• **Work item**: Once you find the line with "Instruction: Go to" in the entries below, return exactly every line from it through the line with "Click the 'test' variable assignment line".

• **Data for this exercise**:
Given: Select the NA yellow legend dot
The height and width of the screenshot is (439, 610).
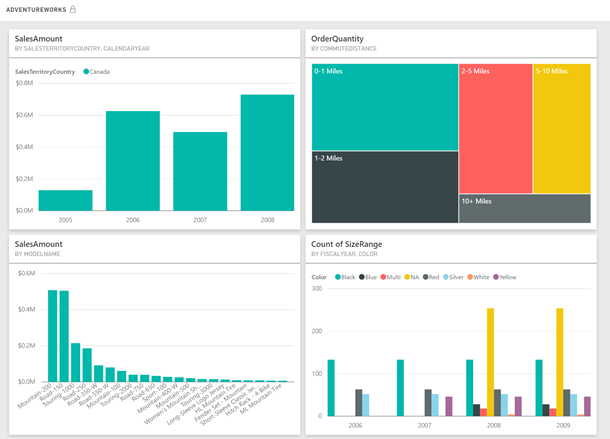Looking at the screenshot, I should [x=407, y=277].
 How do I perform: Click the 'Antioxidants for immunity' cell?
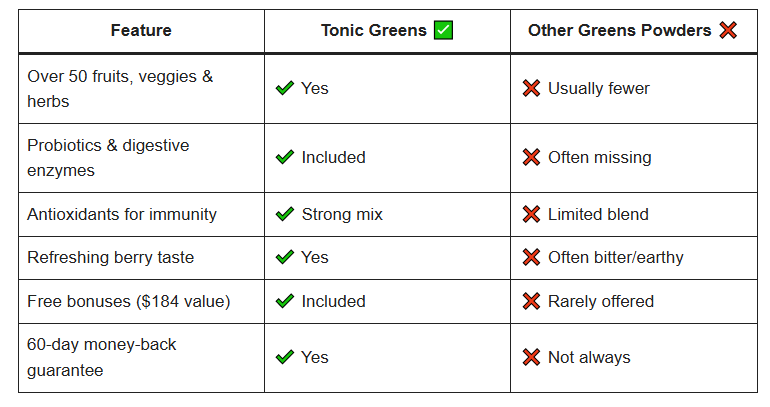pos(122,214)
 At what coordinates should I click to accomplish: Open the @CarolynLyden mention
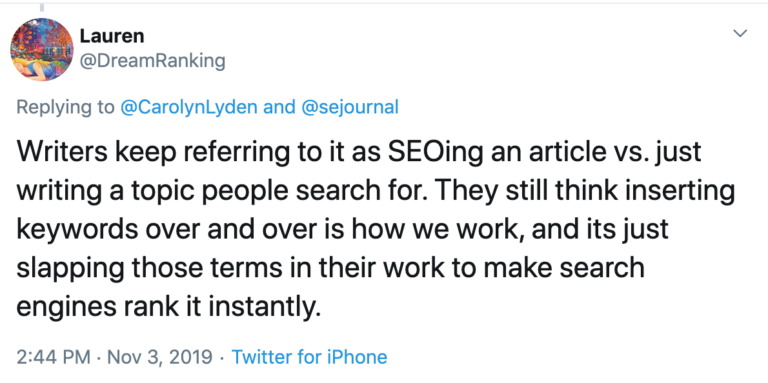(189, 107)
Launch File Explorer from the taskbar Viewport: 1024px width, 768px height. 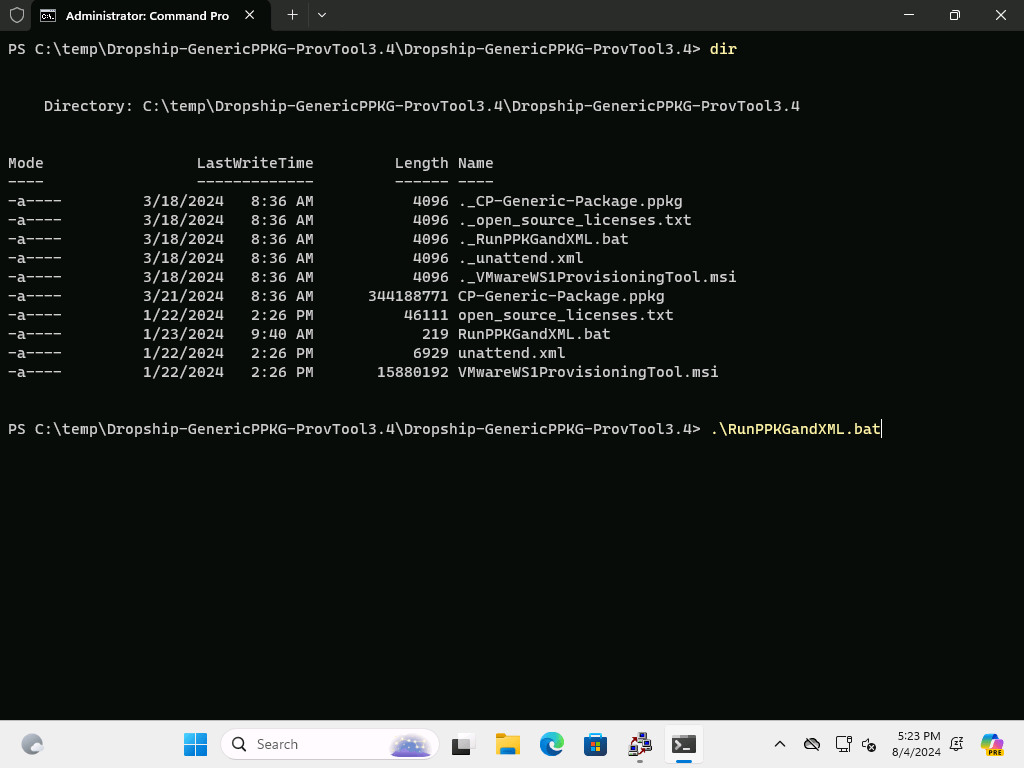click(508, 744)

---

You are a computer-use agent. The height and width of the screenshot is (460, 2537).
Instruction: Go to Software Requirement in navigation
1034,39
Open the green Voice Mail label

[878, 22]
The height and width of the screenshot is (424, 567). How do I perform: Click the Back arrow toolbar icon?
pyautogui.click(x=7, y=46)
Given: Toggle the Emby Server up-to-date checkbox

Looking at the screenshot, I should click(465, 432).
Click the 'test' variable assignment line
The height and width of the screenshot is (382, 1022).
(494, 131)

* * *

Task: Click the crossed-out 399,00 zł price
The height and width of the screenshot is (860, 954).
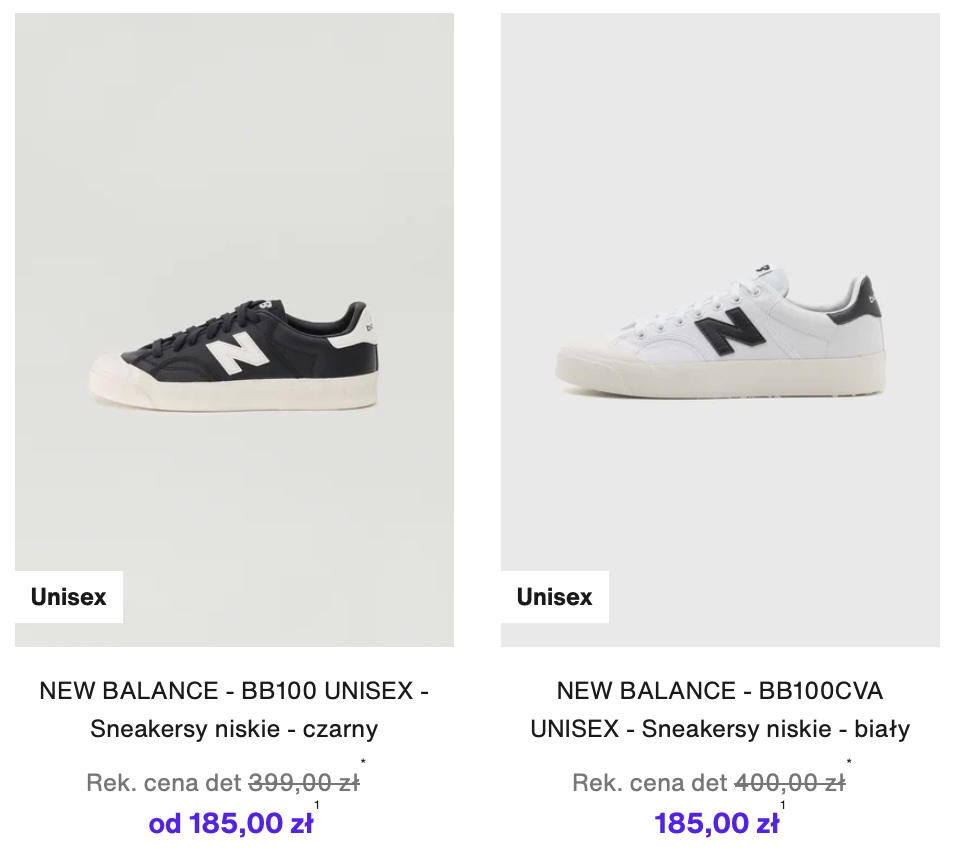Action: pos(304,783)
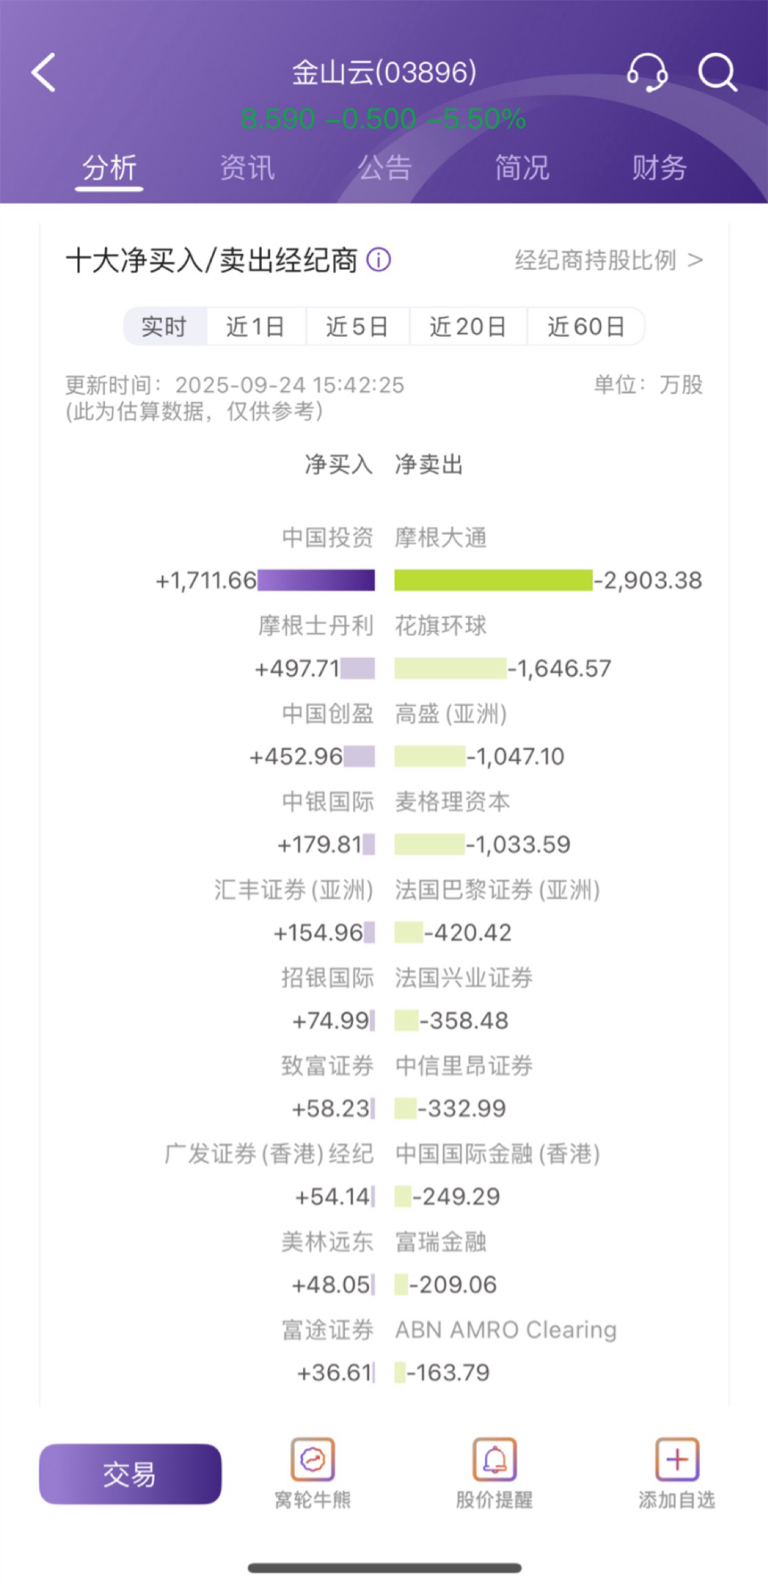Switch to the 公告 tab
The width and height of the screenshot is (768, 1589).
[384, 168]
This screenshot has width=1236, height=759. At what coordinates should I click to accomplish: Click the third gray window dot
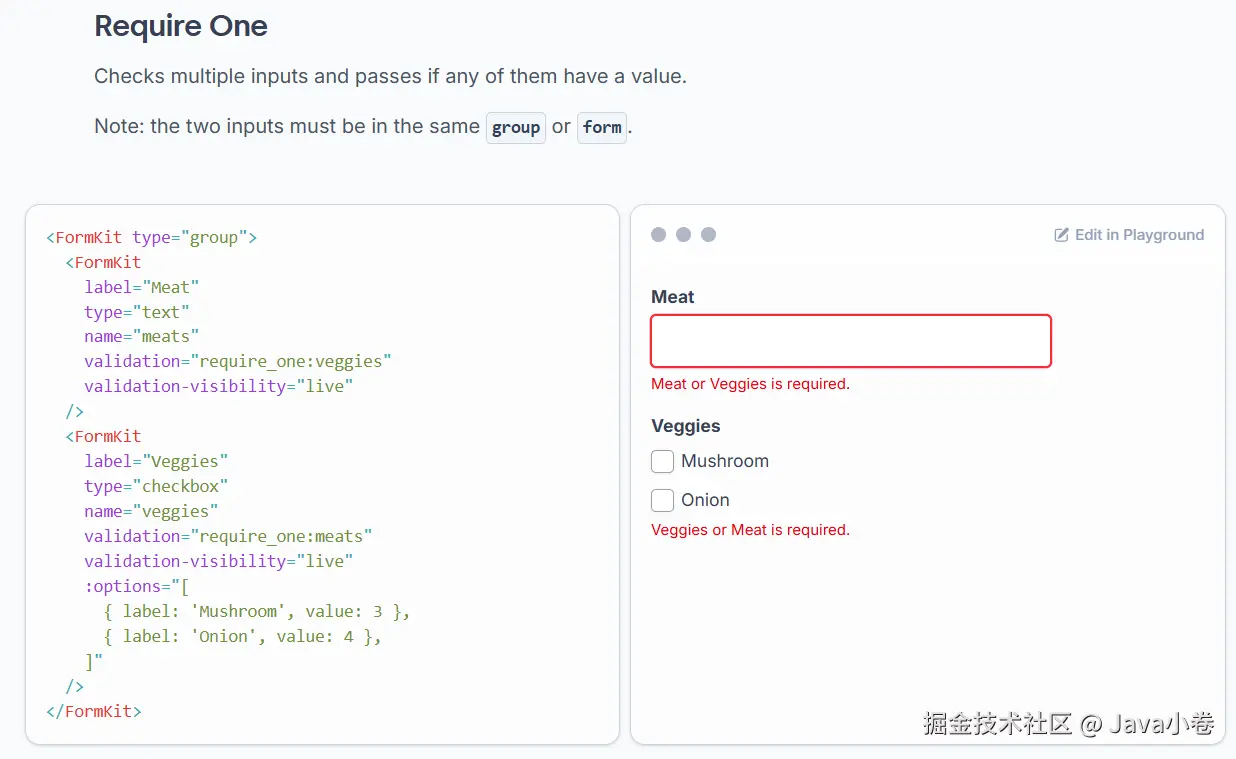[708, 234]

• **Solution to the problem**:
Instruction: Go to Software Requirement in navigation
1034,39
Open the green Voice Mail label

[878, 22]
The height and width of the screenshot is (424, 567). How do I perform: Click the Back arrow toolbar icon?
pyautogui.click(x=7, y=46)
Given: Toggle the Emby Server up-to-date checkbox

Looking at the screenshot, I should click(465, 432).
Click the 'test' variable assignment line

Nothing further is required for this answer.